Il y a encore beaucoup de seigneuries qui ont le titre de vicomtés, & principalement en Languedoc, en Guyenne, & ailleurs.

Les comtes qui avoient le gouvernement des villes étant chargés tout-à-la-fois du commandement des armes & de l’administration de la justice, & étant par leur état beaucoup plus versés dans l’art militaire que dans la connoissance des lettres & des lois, se déchargeoient des menues affaires de la justice sur des vicaires ou lieutenans, que l’on appella vicomtes ou viquiers, quasi vicarii, & aussi châtelains, selon l’usage de chaque province.

Il y a apparence que l’on donna le titre de vicomte singulierement à ceux qui tenoient dans les villes la place du comte, soit que ces villes n’eussent point de comte particulier, soit que les comtes de ces villes n’y fissent pas leur demeure ordinaire, ou enfin pour suppléer en l’absence & au défaut du comte ; aussi ces sortes de vicomtes tenoient-ils à peu-près le même rang que les comtes, & étoient beaucoup plus que les autres vicaires ou lieutenans des comtes que l’on appelloit viquiers, prevôts, ou châtelains.

De ces vicomtes, les uns étoient mis dans les villes par le roi même, comme gardiens des comtés, soit en attendant qu’il y eût mis un comte, soit pour y veiller indéfiniment en l’absence & au défaut du comte qui n’y résidoit pas ; les autres étoient mis dans les villes par les ducs ou comtes de la province, comme dans toutes les villes de Normandie, où il y eut des vicomtes établis par les ducs.

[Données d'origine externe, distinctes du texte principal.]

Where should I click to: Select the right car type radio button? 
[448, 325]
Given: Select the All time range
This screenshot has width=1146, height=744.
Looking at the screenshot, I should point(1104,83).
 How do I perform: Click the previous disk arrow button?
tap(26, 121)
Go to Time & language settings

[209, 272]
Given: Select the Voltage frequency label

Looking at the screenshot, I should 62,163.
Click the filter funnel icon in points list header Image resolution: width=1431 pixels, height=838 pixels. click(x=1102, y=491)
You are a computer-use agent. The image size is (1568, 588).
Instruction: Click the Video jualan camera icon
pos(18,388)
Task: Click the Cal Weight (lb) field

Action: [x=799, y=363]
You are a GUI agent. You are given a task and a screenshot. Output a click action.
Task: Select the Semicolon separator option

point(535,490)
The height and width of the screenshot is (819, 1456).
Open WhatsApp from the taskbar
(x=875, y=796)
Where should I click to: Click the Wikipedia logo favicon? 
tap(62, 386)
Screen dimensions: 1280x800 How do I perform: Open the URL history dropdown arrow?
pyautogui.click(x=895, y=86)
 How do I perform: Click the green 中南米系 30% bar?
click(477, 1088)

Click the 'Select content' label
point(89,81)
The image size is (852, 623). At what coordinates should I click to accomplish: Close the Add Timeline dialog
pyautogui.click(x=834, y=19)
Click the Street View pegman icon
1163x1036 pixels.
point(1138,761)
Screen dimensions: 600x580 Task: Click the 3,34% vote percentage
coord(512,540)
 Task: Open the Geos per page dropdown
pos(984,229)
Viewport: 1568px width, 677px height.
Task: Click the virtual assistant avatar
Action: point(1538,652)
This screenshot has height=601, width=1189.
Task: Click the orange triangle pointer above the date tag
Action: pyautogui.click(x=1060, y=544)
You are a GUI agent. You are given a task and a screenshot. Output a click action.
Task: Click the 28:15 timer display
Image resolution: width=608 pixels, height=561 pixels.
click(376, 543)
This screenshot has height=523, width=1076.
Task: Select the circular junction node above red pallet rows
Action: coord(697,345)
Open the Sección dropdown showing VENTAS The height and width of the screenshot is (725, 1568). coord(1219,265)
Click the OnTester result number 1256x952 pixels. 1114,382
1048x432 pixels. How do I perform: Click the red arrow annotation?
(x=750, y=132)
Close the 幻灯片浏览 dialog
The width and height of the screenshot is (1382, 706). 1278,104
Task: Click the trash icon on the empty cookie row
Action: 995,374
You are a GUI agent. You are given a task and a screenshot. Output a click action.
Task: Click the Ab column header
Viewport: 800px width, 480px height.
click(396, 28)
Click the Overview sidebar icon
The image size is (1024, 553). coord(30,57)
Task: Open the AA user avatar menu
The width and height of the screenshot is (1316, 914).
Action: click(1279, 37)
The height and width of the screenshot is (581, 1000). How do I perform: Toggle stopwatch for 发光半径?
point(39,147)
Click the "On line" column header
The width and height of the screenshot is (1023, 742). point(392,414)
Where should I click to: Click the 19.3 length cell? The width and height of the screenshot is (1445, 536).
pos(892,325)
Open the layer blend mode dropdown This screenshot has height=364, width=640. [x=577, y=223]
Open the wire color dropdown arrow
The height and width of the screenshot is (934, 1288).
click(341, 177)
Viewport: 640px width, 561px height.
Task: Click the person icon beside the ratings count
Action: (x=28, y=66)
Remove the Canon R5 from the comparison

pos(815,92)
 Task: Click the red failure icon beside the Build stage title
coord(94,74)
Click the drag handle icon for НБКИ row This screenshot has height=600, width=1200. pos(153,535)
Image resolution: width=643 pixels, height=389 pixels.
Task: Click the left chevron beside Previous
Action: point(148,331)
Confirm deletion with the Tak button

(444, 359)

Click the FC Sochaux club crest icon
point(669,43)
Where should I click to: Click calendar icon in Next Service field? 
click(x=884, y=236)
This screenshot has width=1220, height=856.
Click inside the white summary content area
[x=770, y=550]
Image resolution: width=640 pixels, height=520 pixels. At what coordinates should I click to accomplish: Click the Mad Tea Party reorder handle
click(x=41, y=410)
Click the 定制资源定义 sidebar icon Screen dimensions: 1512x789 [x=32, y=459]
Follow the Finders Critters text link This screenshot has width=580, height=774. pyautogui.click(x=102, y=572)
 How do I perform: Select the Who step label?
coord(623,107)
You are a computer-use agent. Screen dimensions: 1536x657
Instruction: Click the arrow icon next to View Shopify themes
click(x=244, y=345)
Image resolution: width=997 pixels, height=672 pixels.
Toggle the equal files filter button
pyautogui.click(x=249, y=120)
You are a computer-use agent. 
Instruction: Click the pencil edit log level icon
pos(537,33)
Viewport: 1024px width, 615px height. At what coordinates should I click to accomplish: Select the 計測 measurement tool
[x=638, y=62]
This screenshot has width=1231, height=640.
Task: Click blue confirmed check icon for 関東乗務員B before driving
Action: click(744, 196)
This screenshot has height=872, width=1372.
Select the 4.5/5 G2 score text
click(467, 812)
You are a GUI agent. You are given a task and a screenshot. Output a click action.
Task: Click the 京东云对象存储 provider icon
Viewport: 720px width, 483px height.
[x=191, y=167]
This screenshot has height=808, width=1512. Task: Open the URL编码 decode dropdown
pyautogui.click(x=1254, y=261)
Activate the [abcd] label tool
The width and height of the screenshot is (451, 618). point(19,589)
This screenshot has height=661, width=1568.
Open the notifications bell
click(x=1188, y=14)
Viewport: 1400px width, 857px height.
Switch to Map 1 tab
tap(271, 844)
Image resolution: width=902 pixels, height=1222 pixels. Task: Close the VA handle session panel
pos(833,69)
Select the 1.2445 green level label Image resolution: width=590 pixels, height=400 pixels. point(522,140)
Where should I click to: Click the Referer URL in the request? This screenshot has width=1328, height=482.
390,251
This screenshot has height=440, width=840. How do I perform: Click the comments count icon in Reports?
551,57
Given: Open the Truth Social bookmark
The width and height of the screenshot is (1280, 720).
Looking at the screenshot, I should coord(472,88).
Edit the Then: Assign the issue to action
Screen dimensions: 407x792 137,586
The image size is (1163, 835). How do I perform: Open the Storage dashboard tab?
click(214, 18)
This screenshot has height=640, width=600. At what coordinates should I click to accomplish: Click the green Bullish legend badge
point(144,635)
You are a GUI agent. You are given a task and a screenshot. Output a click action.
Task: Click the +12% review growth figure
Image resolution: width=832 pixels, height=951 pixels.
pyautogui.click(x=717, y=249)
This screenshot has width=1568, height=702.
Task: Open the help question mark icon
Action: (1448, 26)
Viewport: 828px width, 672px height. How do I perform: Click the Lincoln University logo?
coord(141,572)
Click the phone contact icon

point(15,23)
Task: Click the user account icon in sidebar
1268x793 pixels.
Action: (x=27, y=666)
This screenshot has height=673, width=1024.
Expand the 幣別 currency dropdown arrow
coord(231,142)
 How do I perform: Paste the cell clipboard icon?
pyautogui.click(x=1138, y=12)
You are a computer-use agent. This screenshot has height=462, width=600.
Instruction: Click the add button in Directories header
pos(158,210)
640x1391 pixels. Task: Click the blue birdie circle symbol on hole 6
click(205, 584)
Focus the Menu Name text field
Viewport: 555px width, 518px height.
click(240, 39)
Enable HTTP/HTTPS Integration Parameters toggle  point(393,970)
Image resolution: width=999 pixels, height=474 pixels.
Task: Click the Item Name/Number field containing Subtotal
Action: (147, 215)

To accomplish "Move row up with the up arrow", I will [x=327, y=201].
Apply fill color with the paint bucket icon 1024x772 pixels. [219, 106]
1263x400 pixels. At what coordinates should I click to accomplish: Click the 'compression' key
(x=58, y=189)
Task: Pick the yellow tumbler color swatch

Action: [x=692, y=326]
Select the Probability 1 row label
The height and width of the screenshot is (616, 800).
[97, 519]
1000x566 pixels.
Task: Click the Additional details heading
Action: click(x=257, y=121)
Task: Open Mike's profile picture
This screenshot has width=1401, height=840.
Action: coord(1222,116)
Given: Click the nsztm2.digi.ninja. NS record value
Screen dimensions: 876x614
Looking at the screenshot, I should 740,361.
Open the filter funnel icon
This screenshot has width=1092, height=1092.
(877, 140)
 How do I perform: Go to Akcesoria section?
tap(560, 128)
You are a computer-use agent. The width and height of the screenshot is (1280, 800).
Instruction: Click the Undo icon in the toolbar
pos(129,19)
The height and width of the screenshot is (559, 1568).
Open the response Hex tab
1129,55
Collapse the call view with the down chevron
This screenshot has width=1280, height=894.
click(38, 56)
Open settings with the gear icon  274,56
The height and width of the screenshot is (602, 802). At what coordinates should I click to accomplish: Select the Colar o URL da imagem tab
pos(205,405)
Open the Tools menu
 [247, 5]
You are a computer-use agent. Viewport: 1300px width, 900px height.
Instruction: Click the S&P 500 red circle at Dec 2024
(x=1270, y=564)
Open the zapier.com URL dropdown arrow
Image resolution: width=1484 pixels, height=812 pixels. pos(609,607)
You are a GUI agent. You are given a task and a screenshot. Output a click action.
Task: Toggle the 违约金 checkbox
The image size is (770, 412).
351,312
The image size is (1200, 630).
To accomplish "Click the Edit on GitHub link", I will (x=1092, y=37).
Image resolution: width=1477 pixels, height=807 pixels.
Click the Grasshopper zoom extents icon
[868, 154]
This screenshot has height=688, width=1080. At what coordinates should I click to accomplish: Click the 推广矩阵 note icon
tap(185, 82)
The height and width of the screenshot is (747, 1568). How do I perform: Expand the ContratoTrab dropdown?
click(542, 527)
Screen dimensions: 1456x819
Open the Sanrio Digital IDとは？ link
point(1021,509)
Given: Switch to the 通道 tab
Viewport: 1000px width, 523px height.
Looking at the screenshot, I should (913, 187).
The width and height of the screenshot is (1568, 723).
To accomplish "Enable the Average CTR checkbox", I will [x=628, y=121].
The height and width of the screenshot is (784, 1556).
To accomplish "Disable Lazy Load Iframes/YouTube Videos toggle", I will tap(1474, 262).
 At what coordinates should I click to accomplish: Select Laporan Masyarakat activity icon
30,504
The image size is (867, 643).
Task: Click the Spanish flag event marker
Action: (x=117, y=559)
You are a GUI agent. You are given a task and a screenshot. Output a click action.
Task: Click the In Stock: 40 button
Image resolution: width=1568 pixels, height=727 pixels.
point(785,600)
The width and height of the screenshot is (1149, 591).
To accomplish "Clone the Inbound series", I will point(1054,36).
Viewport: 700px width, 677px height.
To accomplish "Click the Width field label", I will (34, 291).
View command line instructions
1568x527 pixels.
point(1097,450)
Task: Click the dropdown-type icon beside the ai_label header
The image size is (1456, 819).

L’institution des vicomtes remonte jusqu’au tems de la premiere race ; il en est fait mention dans le chap. xxxvj. de la loi des Allemands, laquelle fut, comme l’on sait, publiée pour la premiere fois, par Thierry ou Théodoric, fils de Clovis, & roi de Metz & de Thuringe ; ils y sont nommés missi comitum, parce que c’étoient des commissaires nommés par les comtes pour gouverner en leur place, soit en leur absence, soit dans des lieux où ils ne résidoient pas : on les surnommoit missi comitum, pour les distinguer des commissaires envoyés directement par le roi dans les provinces & grandes villes que l’on appelloit missi dominici. Dans la loi des Lombards ils sont nommés ministri comitum ; ils tenoient la place des comtes dans les plaids ordinaires & aux grandes assises ou plaids généraux, appellés mallum publicum.